To this end, the team from TUM and LCSB, helped by collaborators at the Flatiron Institute, trained multiple Deep Learning systems, leveraging evolutionary information from multiple sequence alignments, to predict pairwise distances of amino acids in proteins. The hardest targets of previous CASP competitions were used to assess the reliability of predictions. Computer generated distance maps were then used as constraints to simulate protein folding and obtain 3D structures. Three nodes of the Iris HPC cluster with four Tesla GPUs each (in addition to three similar nodes at the Flatiron Institute and one node from the UCC at TUM) were used to prepare datasets, as well as to train DL models, enabling high quality submissions within the initiative’s short-term.
Figure 5: (left) Atomic-level structure of the spike protein of the virus that causes COVID-19 (Source: McLellan Lab, University of Texas at Austin); (right) Visualisations of predicted protein structures from this project. 
COVID-19 Task Force
In response to the global COVID-19 pandemic, the COVID-19 Task Force was set up by Research Luxembourg at the early stage of the confinement. As part of Work Package 6 (statistical pandemic projections), researchers from LCSB have developed a computational agent-based model that is essential in understanding the progression of the Covid-19 epidemic in Luxembourg. The statistical projections are required to avoid saturation of the healthcare system and can be used to aid in political decision-making by simulating the epidemic development and its associated outcomes under various future scenarios and strategies.

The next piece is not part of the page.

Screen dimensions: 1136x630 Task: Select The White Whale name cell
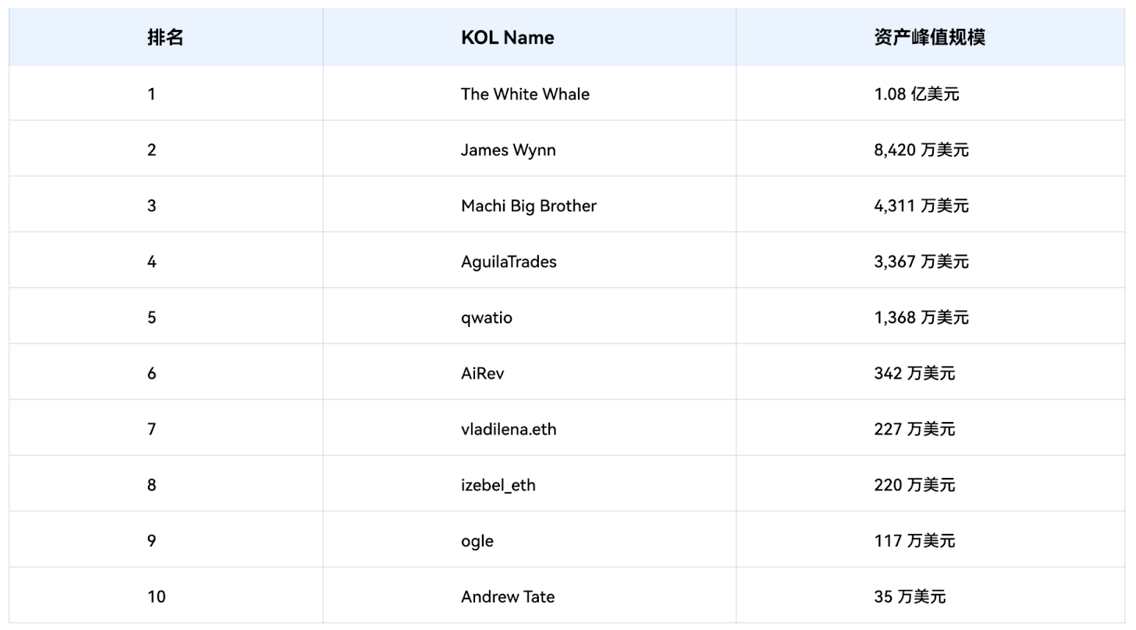pyautogui.click(x=525, y=94)
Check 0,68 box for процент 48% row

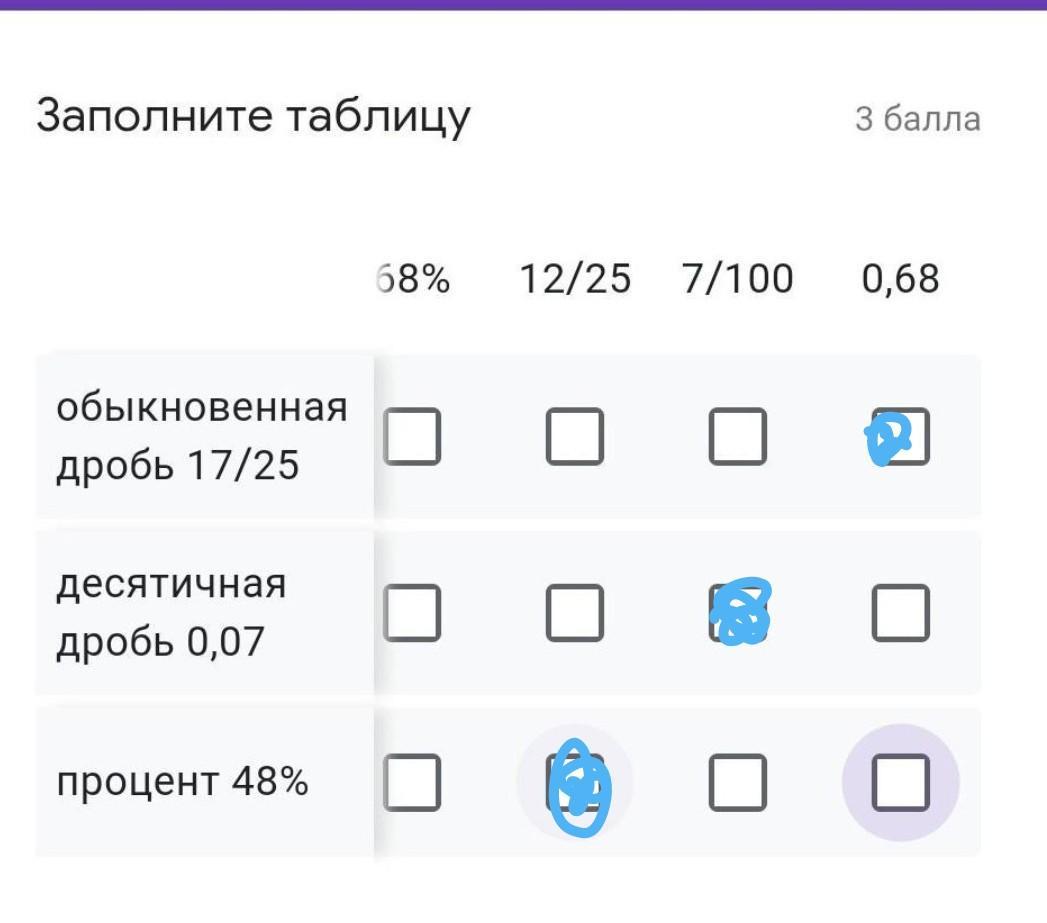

In order to make informed decisions, hundreds of scenarios with several randomised replicates need to be considered. Parallelisation of the underlying computer code has been key to speed up the simulations and reduce the computing time to an absolute minimum. Thanks to the HPC platform of the University of Luxembourg and its team, it is now possible to launch hundreds of scenarios simultaneously, leading to results being made available to decision-makers within minutes.
Medical image analysis of X-ray and CT of COVID19
During the past weeks, the HPC infrastructure and in particular the GPUs were employed for the AICovIX project. This project focuses on the development of automated solutions for the analysis of medical image analysis of X-ray and CT of COVID19 pneumonia patients using computer vision and deep learning techniques. This work is conducted by researchers of the INS group.
Figure 6: Chest X-rays from a patient with COVID-19 pneumonia, original x-ray (left) and AI-for-pneumonia result (right) (Photo courtesy of UC San Diego Health).